● **Task goal**: Within the listing, how many lines include "icon"? Please answer with a bare number.

● **Data under study**:
════════════════
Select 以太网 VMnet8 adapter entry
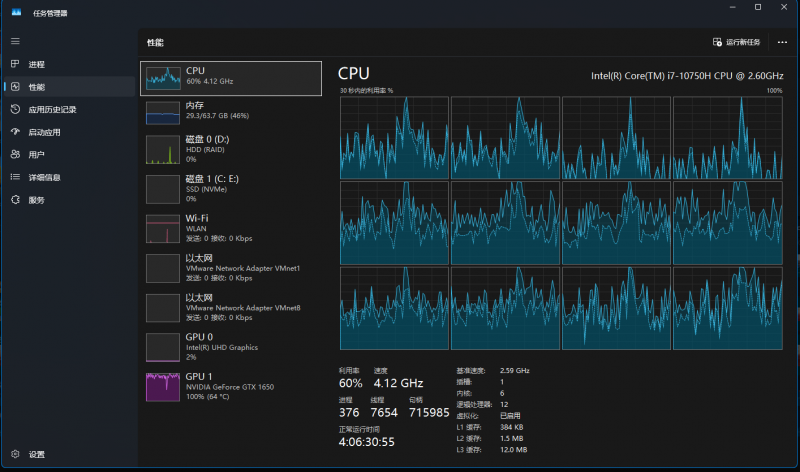The width and height of the screenshot is (800, 472). pyautogui.click(x=232, y=307)
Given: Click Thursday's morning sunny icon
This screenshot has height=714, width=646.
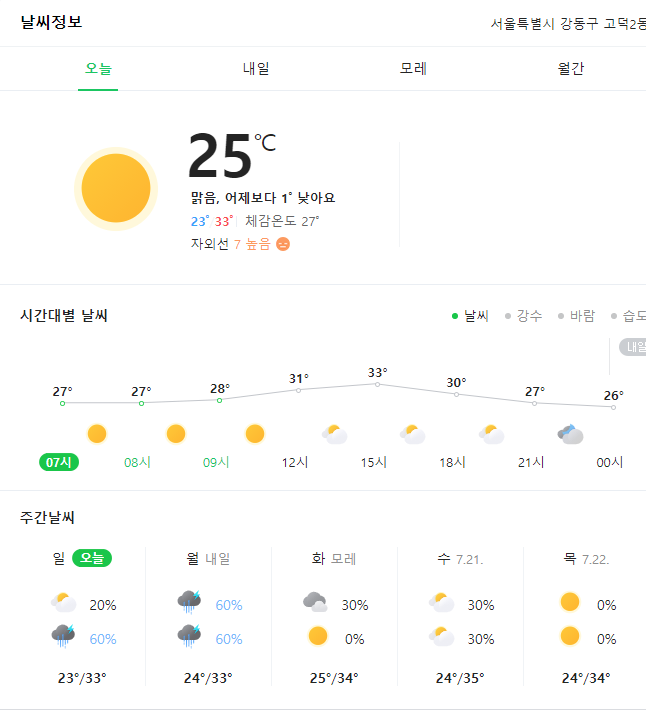Looking at the screenshot, I should pyautogui.click(x=570, y=602).
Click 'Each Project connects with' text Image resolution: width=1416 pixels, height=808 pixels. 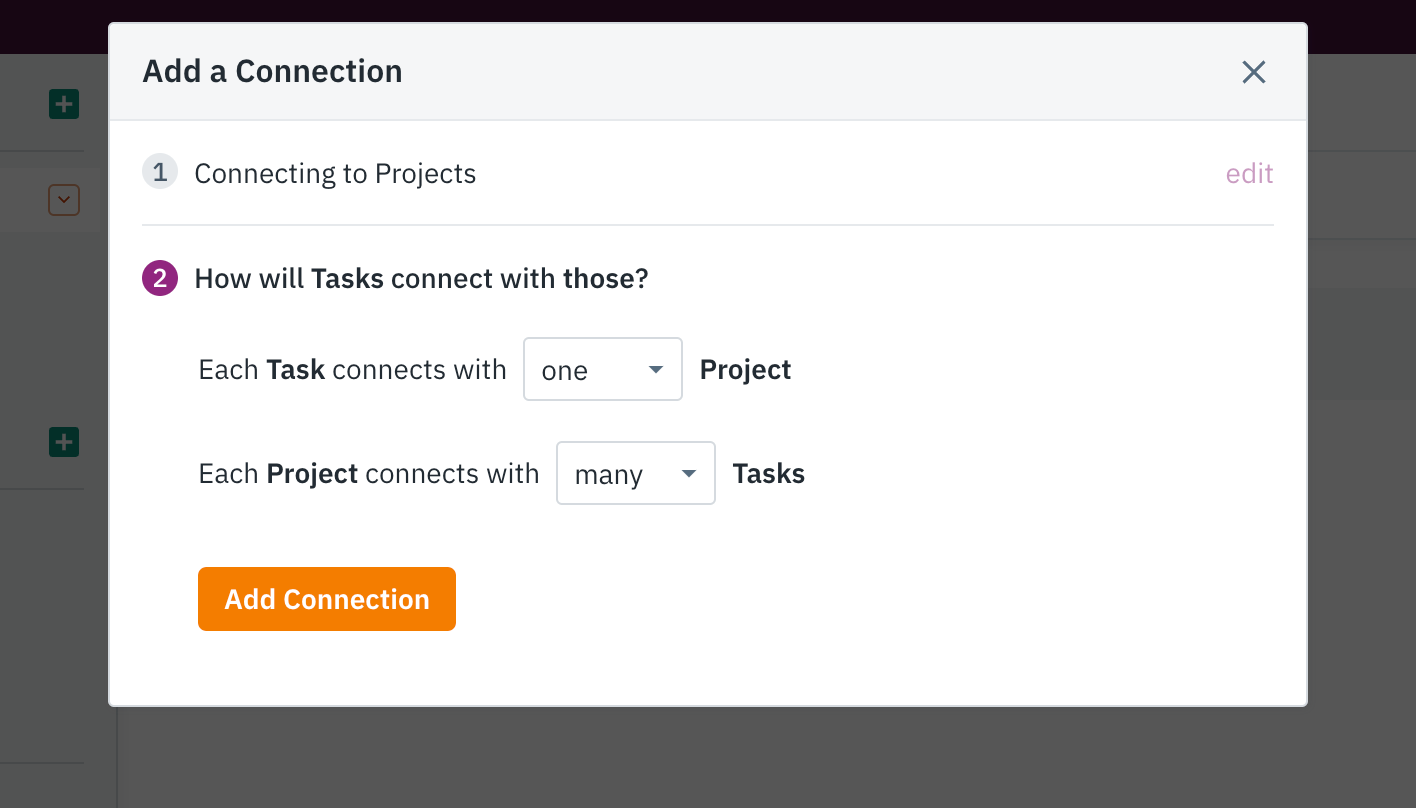pyautogui.click(x=369, y=474)
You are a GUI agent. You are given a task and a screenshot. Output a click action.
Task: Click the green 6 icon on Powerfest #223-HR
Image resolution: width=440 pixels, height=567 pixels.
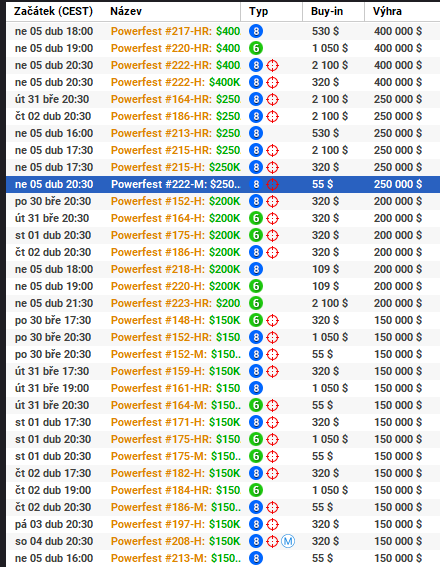click(256, 303)
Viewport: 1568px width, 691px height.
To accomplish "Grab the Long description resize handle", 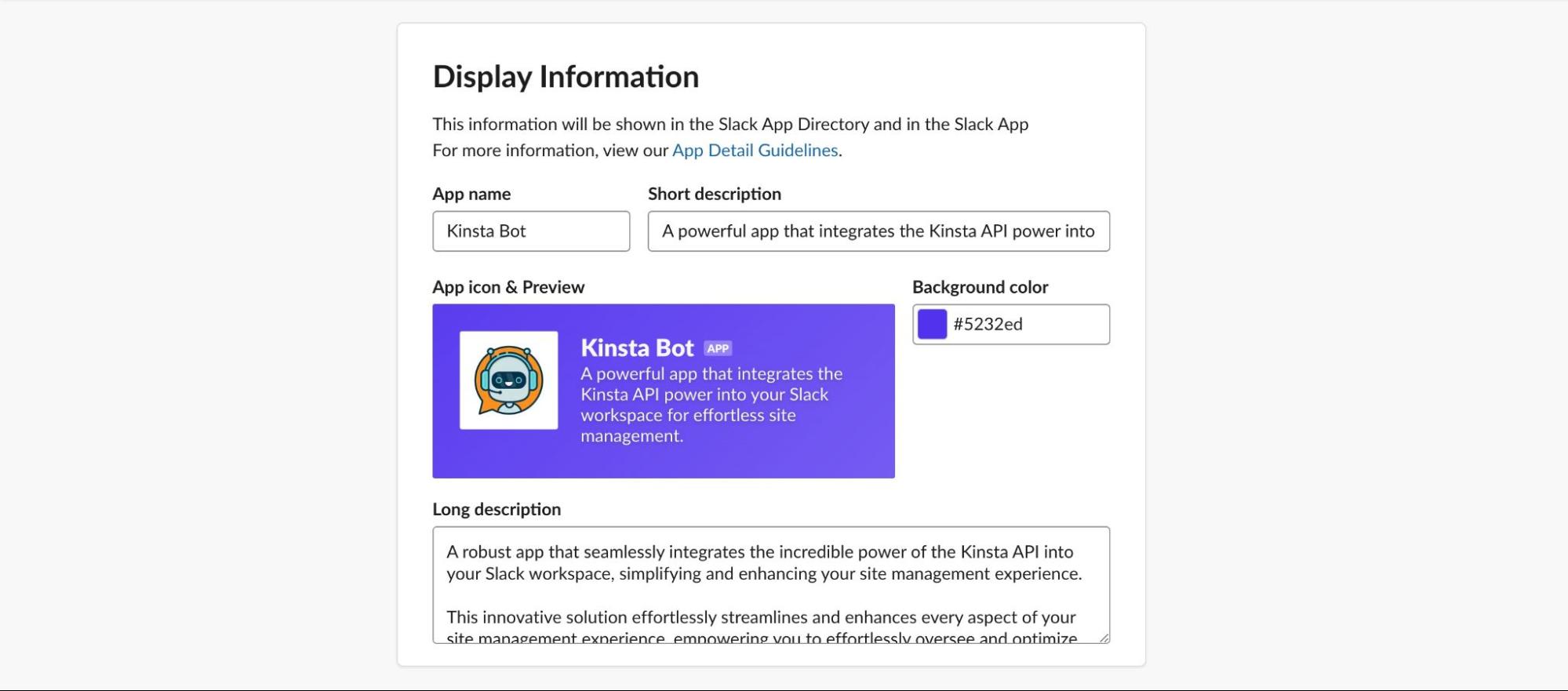I will pyautogui.click(x=1104, y=638).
════════════════
● **Result of this exercise**: 2